[Task to complete]: Render this sentence from the book introduction about Ahuvah Gray in Spanish: "In that famous tale, the heroine dwells cozily in an attic room above the rooftops of London, and looks out from her oasis upon the world below."

The following is the introduction to Ahuvah Gray's new book, Gifts of a Stranger: A Convert's Round-the-World Travels and Spiritual Journeys.

As I follow Ahuvah Gray along the narrow stairway leading to her apartment, and step up into the little light-filled penthouse that is her home above the rooftops of Bayit Vegan, what comes to mind is the childhood classic, A Little Princess, by Frances Hodgson Burnett. In that famous tale, the heroine dwells cozily in an attic room above the rooftops of London, and looks out from her oasis upon the world below. Here, through windows on every side, it's the fast-moving clouds of a rainy winter morning in Israel that adorn the horizon, and the branches of a Jerusalem pine tree that brush up against the opaquely luminous rectangle of skylight.

Ahuvah Gray herself -- a black American who was once a Christian minister and is now an Orthodox Jew -- does look, in fact, like some exotic sort of princess, with her high-cheek-boned delicacy, and long hair, and regal bearing.

“Just look at this,” she exclaims, opening the door to her porch and gesturing me outside into the damp, brisk air. “Isn't this something?” Far off on the distant skyline to our right lie the walls of the Old City under the receding storm, and way over to the east, the dimly visible mountains of Jordan looming like gray mist over the Dead Sea. “This view from my porch always reminds me of sitting on my grandmother's lap when I was four years old, in Mound Bayou, Mississippi -- that's when she first started teaching us children the psalms of King David. She'd recite Psalm 24:1, 'The earth is the Lord's and the fullness thereof, the world, and they that dwell therein.' Here I am, and I still can't believe my eyes after all these years -- the goodness of the Lord in the land of the living, and I always think, Thank you, grandmother, for such a beautiful gift.” Back inside, serving me tea, Ahuvah Gray speaks of that woman, the one who started her on the long journey that ultimately brought her to Israel, and to the Jewish people, and Judaism.

[Dataset content]:

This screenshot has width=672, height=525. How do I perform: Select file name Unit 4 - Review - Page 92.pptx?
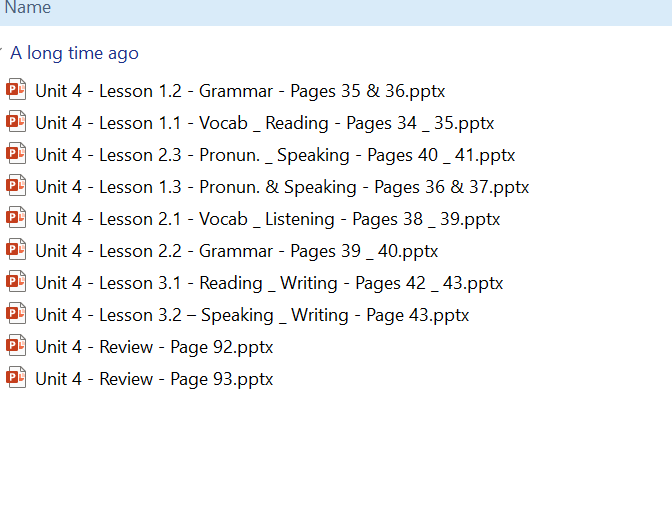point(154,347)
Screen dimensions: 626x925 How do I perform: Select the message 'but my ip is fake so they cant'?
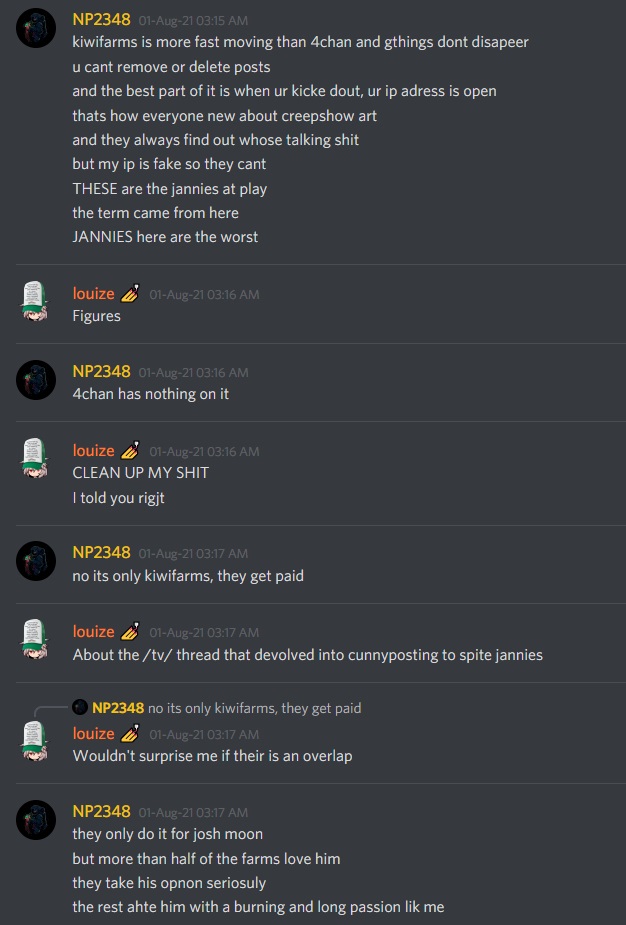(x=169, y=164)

[Solution to this task]: En ese famoso cuento, la heroína vive acogedoramente en una buhardilla sobre los tejados de Londres y contempla desde su oasis el mundo que hay abajo.